Every ad along the journey undoubtedly influenced the user and should get credit, but did they all have the same level of impact?
How should you credit the different touchpoints in the user journey? Many have written about different attribution models and their potential advantages, but I want to make the case for a custom Multi-touch attribution model where conversion attribution is determined by the immersiveness level of the ad the user saw or interacted with as well as decay (how close the touchpoint is to the conversion point).
Why? Well, do you really think a banner ad has the same impact a playable ad does? Even when a user clicks a 320×50 banner ad, if it’s for an app he is unfamiliar with, it’s more likely than not that he would leave the store page without installing for various reasons, like seeing one negative review that spoke to him specifically, seeing that he should actually try to download it on Wi-Fi because of its size considering his data plan, etc.
Playable ads, on the other hand, when created correctly, can do a whole lot more to show the user what he’s getting into if he chooses to install the app. If it’s a game, it shows him the core gameplay and visual style in more depth than a banner/video, if it’s an e-commerce app, it can show him a variety of products sold inside it, reducing the user’s suspicion levels and essentially pre-qualifying him as an interested user.

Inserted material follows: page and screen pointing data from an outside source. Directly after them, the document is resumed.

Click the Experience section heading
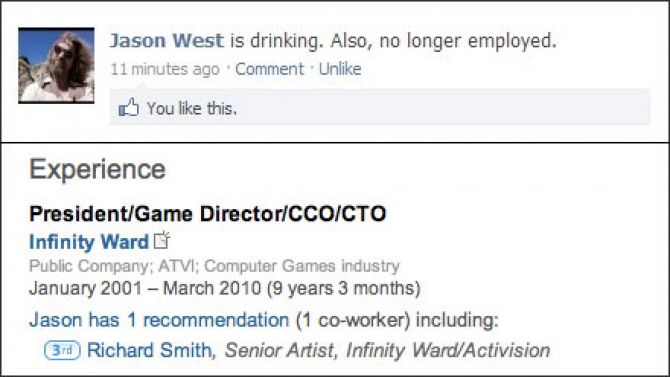This screenshot has width=670, height=377. [x=97, y=169]
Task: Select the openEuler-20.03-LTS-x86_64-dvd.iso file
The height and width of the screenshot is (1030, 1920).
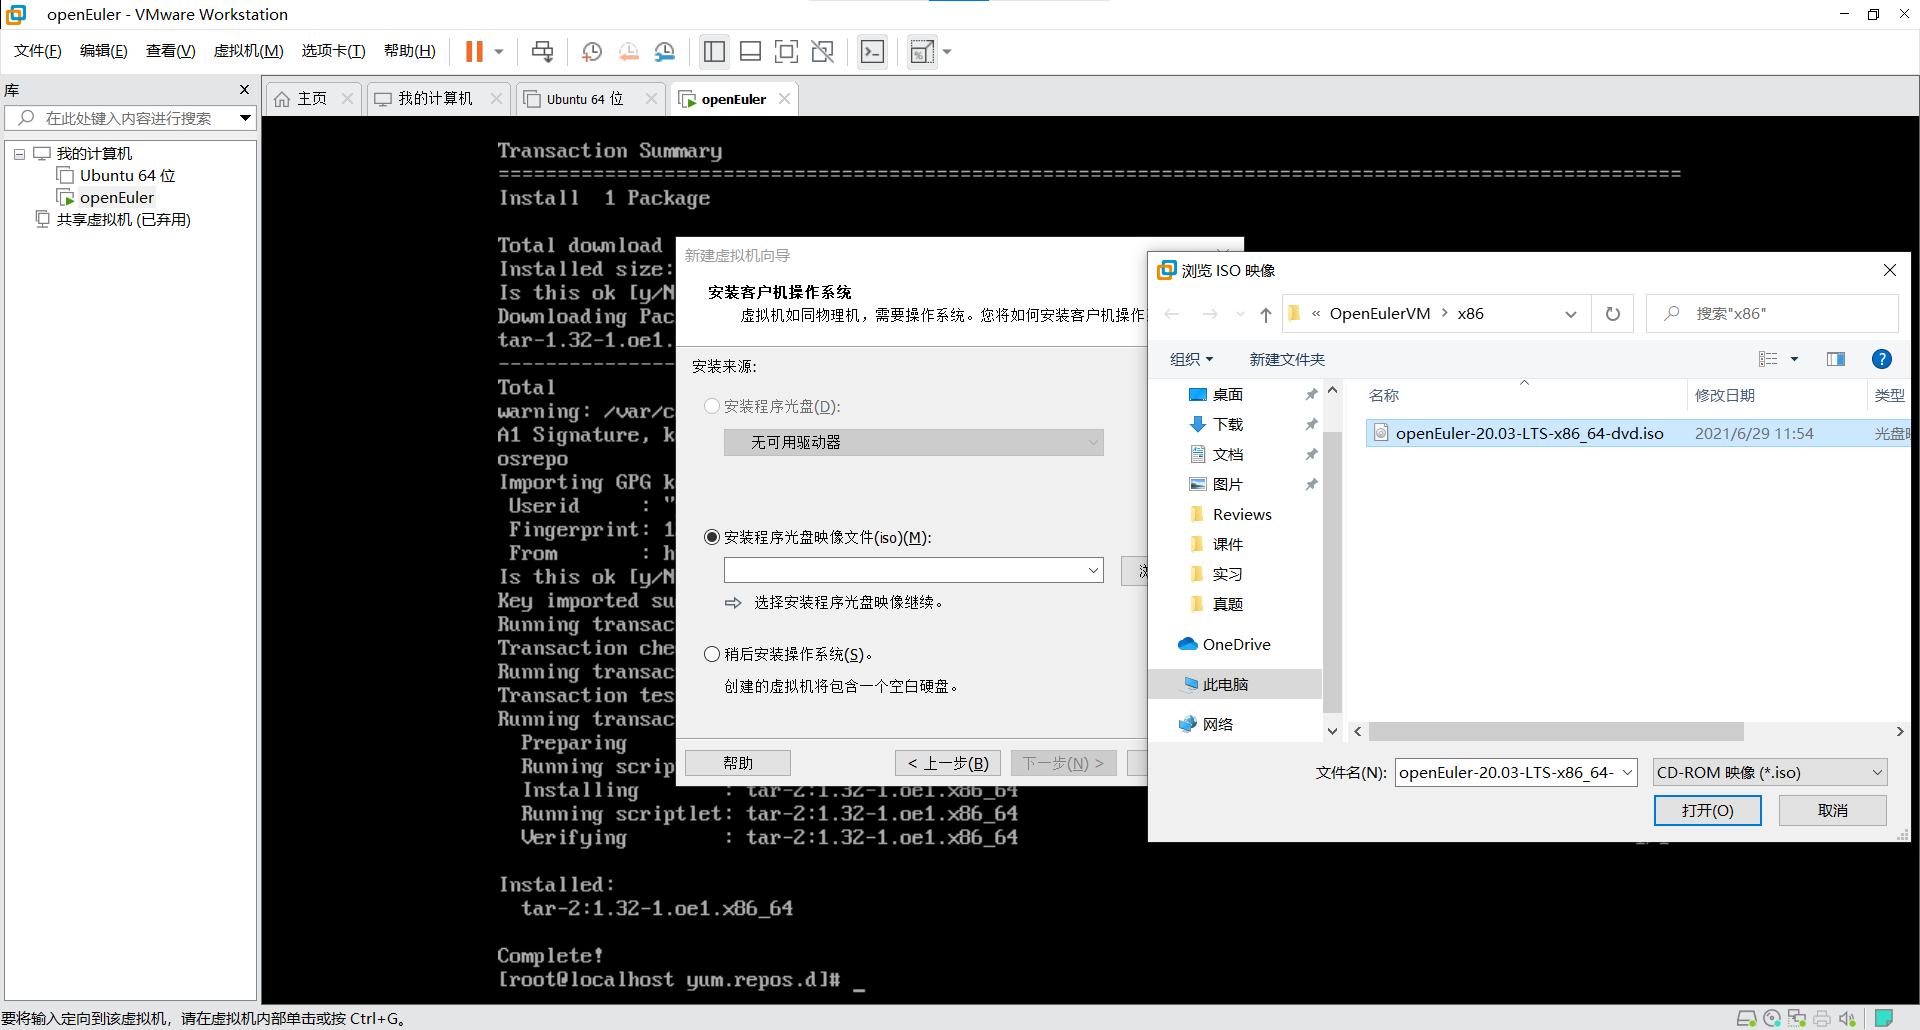Action: coord(1528,433)
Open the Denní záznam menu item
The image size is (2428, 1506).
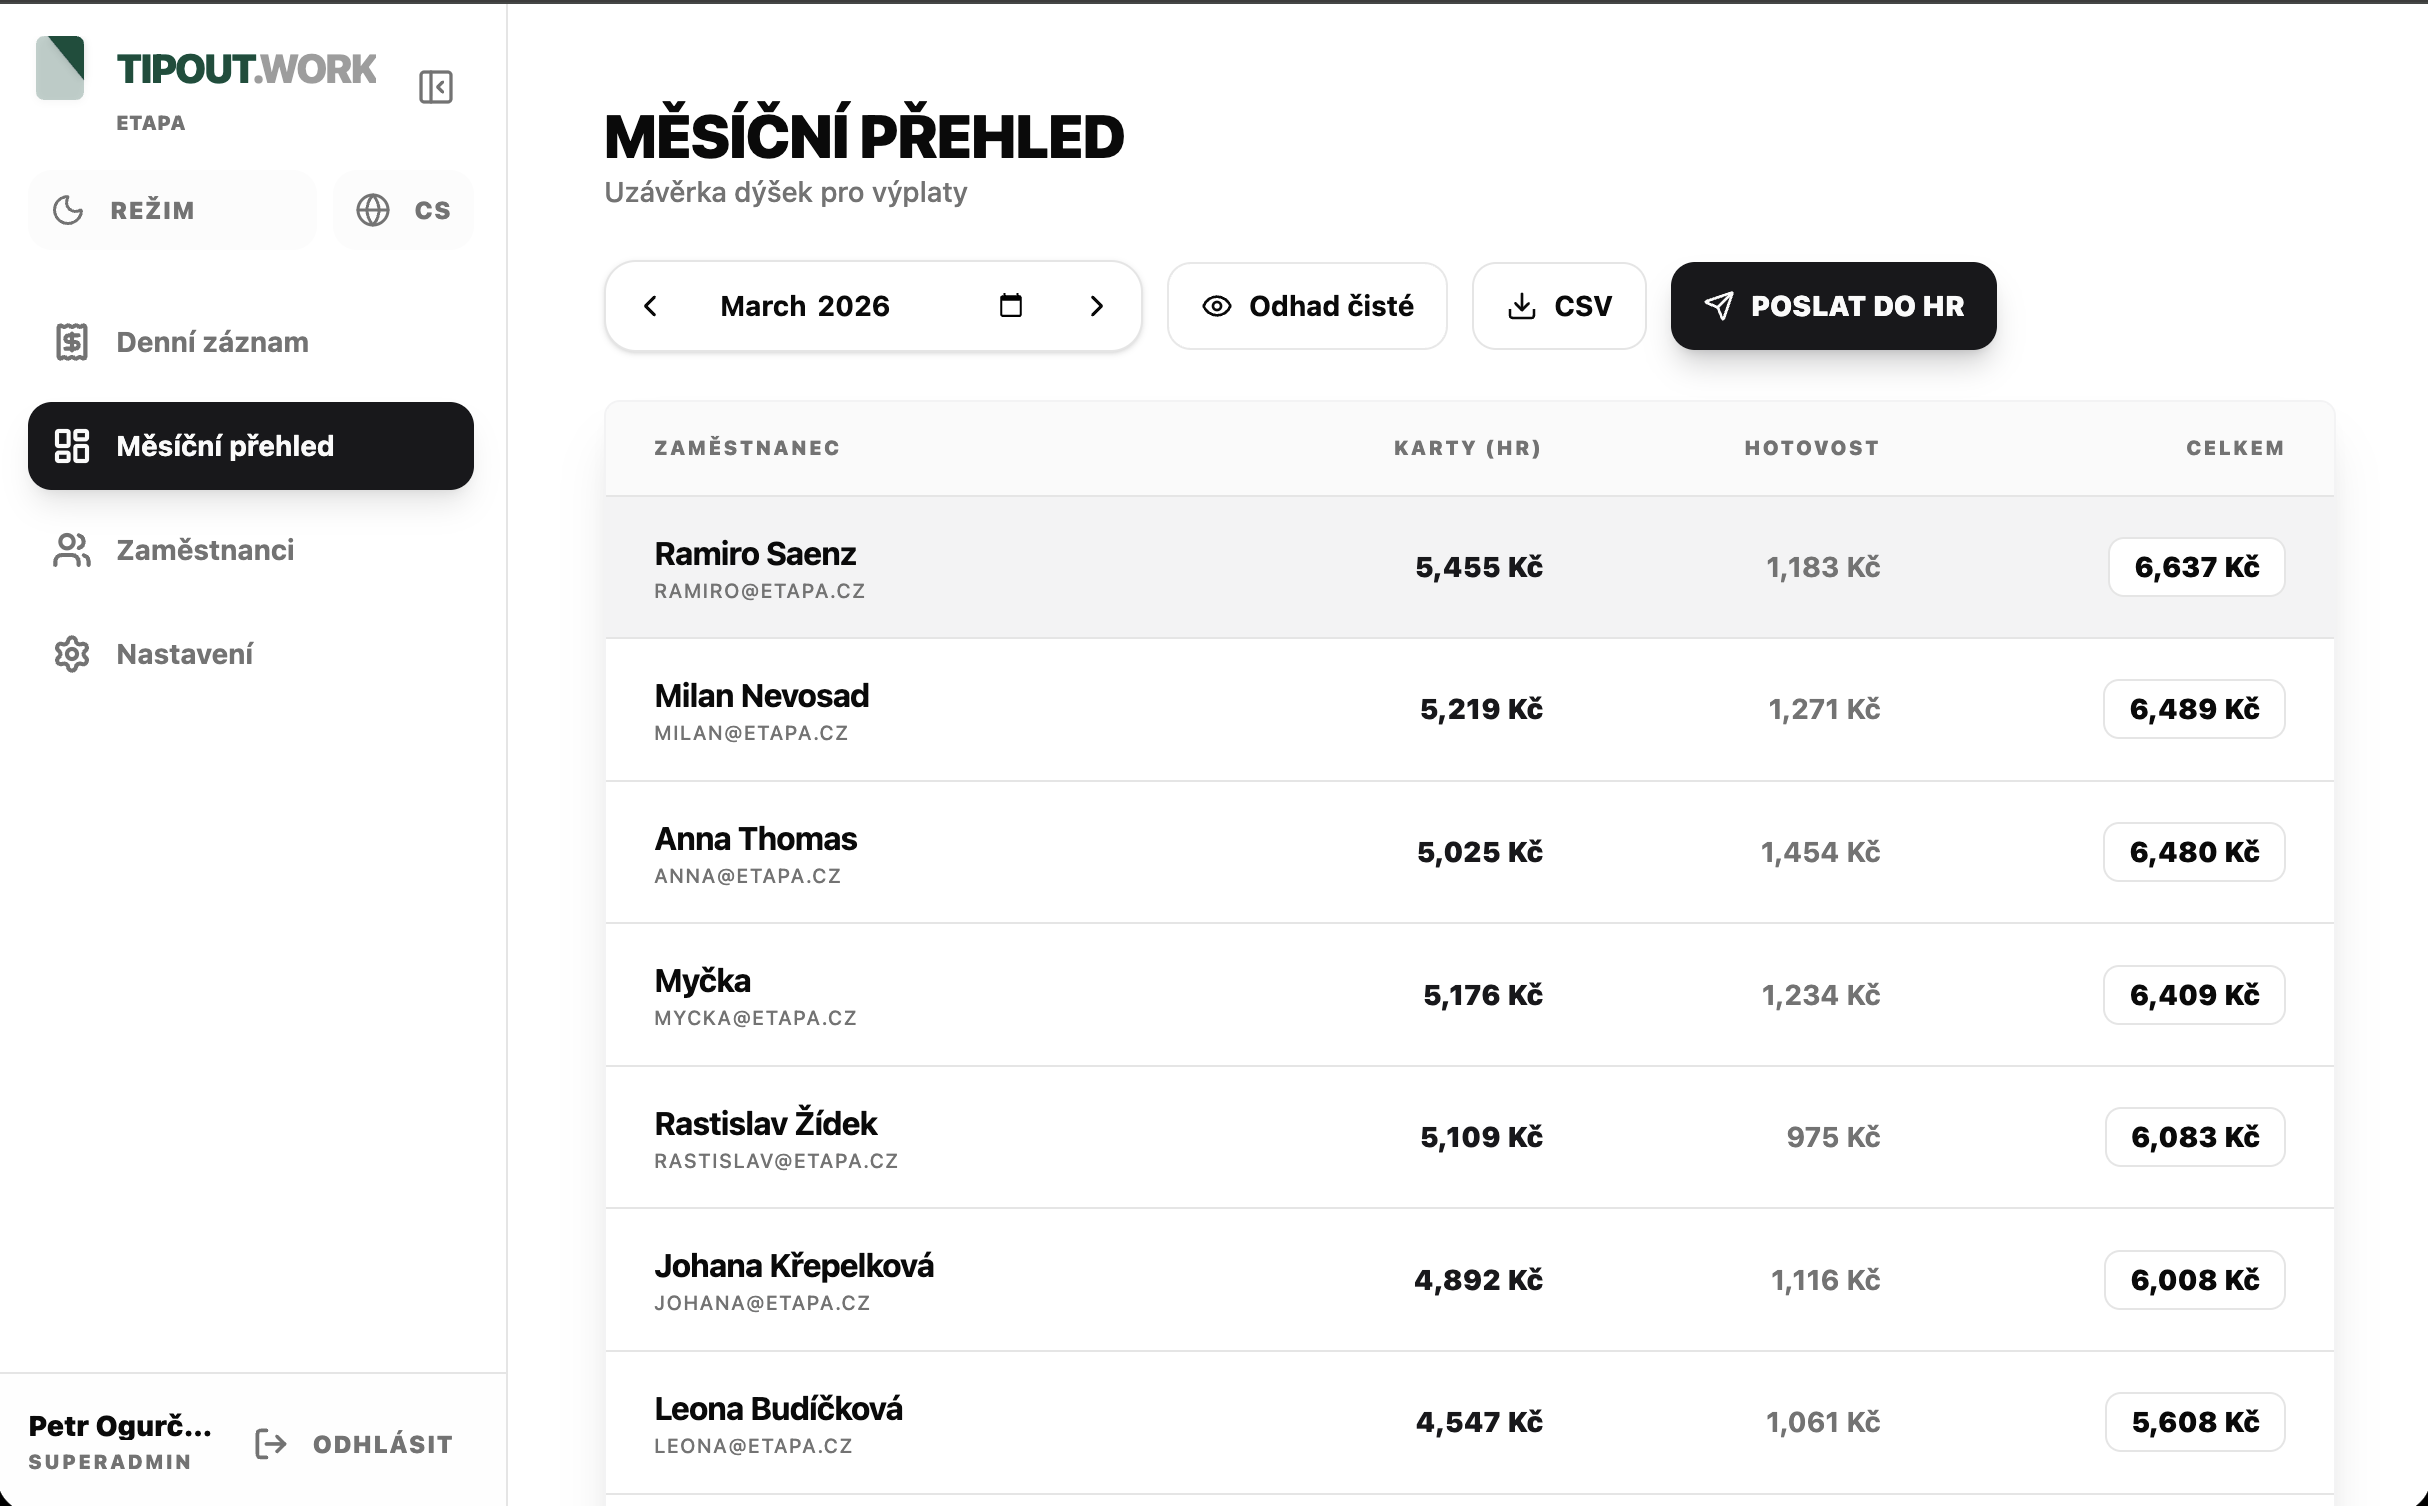tap(211, 341)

An Immersiveness/Decay Based Multi-Touch Attribution Model
As suggested above, in this attribution model we allocated revenue in relation to the ad units’ immersiveness and its closeness to the point of conversion. We believe that in user journeys similar to the one we described, it makes a lot of sense – immersiveness is important, as can be seen by the stark difference between the user acceptance levels of the different mobile ad formats, and we believe that in the near future, mobile advertisers would need to take it more into account to increase the effectiveness of their marketing strategy.
Generally, we believe that the usage of multi-touch attribution will increase in the next couple of years. At this point in our industry, advertisers trying to increase their ROI (and isn’t that what all of them are trying to do all the time?) would be able to do so mostly by reducing unnecessary ad spend rather than improving their in-app purchase rate.